Lo último de los últimos días es que
#Houthi funcionarios han mantenido públicamente la opción abierta de interrumpir o cerrar el estrecho si el conflicto se intensifica más, particularmente si los estados del Golfo se involucran directamente o si los ataques a Irán y Líbano se intensifican. Lo han descrito como una “opción yemení” que pueden activar en etapas.
En este momento, el estrecho en sí no está cerrado. El transporte marítimo sigue moviéndose a través de él (aunque con mayor precaución), y algunas voces afiliadas a los hutíes han dicho que no hay un plan inmediato para cerrarlo. Pero el grupo ya ha lanzado ataques con misiles hacia Israel en los últimos días, señalando que han entrado en el conflicto más amplio.
Si se bloquea efectivamente —incluso temporalmente a través de ataques a unos pocos buques— el impacto sería significativo:
Alrededor de 4–5 millones de barriles de petróleo por día normalmente pasan a través, además de un gran volumen de tráfico de contenedores que se dirige al Canal de Suez.
Con Hormuz ya bajo una fuerte presión, un segundo punto de estrangulación obligaría a redirigir aún más alrededor del Cabo de Buena Esperanza, añadiendo semanas a los viajes, aumentando los costos de seguros y combustible, y ajustando aún más la oferta global.
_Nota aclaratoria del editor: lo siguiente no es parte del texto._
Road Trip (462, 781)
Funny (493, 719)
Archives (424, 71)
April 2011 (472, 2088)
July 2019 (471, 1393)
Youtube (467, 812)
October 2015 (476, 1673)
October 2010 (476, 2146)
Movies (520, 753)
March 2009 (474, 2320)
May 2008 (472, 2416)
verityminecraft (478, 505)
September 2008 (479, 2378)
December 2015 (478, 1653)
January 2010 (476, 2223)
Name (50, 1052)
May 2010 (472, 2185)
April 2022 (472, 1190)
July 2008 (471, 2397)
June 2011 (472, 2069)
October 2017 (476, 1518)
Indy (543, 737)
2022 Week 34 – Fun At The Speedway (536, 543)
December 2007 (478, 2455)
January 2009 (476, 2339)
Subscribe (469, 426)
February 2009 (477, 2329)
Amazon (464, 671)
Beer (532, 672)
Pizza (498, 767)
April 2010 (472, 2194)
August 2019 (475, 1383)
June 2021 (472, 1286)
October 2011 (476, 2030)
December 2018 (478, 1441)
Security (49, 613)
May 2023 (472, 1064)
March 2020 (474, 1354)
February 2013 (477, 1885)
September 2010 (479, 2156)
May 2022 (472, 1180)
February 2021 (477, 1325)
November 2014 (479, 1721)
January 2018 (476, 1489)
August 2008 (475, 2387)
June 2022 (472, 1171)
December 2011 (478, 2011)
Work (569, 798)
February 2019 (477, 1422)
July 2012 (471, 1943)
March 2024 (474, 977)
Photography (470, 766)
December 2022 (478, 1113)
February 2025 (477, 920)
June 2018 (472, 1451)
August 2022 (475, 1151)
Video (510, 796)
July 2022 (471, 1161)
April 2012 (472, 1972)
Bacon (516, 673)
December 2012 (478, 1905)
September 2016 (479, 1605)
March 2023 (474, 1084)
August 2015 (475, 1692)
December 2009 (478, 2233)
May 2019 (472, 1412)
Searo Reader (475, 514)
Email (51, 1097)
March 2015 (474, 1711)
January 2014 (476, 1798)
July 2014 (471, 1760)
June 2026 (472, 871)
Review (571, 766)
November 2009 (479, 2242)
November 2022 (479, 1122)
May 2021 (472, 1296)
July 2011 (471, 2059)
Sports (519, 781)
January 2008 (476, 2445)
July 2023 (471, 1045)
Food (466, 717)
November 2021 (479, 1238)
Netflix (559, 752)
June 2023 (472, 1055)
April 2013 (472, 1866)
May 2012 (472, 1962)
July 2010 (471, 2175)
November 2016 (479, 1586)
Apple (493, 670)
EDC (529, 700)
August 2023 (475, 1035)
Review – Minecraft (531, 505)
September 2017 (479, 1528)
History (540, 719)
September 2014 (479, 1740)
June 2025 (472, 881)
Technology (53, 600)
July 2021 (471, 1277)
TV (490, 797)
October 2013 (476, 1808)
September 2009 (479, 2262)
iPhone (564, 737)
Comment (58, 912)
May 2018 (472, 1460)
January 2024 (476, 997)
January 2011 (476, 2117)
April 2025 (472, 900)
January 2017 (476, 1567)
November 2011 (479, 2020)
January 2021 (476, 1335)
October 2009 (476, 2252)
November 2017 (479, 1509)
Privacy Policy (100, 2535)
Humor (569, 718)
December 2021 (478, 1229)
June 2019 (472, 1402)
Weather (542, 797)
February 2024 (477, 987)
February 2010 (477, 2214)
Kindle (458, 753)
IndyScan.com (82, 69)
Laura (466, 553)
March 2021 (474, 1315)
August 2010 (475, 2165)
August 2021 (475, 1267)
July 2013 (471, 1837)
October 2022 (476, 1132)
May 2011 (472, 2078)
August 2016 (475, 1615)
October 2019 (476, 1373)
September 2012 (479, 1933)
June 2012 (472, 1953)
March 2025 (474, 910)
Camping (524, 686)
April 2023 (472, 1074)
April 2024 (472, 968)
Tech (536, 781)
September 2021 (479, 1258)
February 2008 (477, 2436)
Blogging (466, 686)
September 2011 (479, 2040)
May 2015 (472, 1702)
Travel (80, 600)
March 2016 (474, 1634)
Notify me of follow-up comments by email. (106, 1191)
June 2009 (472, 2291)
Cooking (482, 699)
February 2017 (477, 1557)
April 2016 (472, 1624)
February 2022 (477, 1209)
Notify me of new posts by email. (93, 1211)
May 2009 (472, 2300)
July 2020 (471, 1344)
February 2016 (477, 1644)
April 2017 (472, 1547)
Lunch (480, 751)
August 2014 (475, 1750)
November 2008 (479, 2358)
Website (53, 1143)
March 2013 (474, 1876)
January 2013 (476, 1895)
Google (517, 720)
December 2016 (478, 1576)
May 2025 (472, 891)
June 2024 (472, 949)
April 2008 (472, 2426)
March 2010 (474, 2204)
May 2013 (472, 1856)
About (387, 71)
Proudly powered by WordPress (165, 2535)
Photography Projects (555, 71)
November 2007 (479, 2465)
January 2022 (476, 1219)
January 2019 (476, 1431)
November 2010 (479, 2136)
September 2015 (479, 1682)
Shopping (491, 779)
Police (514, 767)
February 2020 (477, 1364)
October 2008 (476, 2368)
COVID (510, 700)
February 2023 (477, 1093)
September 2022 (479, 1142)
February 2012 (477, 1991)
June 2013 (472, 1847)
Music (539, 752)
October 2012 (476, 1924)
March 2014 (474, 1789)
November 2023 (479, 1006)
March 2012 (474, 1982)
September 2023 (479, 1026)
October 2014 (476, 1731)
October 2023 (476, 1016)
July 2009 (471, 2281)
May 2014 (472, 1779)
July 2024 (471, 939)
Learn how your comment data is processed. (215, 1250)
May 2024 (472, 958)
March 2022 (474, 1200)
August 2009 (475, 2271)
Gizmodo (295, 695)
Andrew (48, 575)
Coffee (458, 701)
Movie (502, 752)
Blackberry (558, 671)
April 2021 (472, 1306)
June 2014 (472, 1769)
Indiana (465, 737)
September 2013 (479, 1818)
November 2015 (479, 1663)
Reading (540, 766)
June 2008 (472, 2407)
Los analistas advierten que podría empujar los precios del petróleo $BZ sustancialmente más altos (algunos escenarios hablan de un rango de $100–$140+ dependiendo de la duración), afectando todo desde las tarifas de envío hasta la inflación en economías dependientes de importaciones.
La fuerza de tarea naval europea (Operación Aspides) dice que están monitoreando de cerca y listos para responder a cualquier reanudación de ataques.
Es una de esas situaciones en las que la amenaza en sí ya está influyendo en las decisiones —redirección, primas más altas y mayor precaución— incluso antes de que ocurra algo físico. Las próximas semanas mostrarán si esto se mantiene como una advertencia o se convierte en algo más concreto.
Vale la pena seguir cualquier actualización de la zona del Mar Rojo.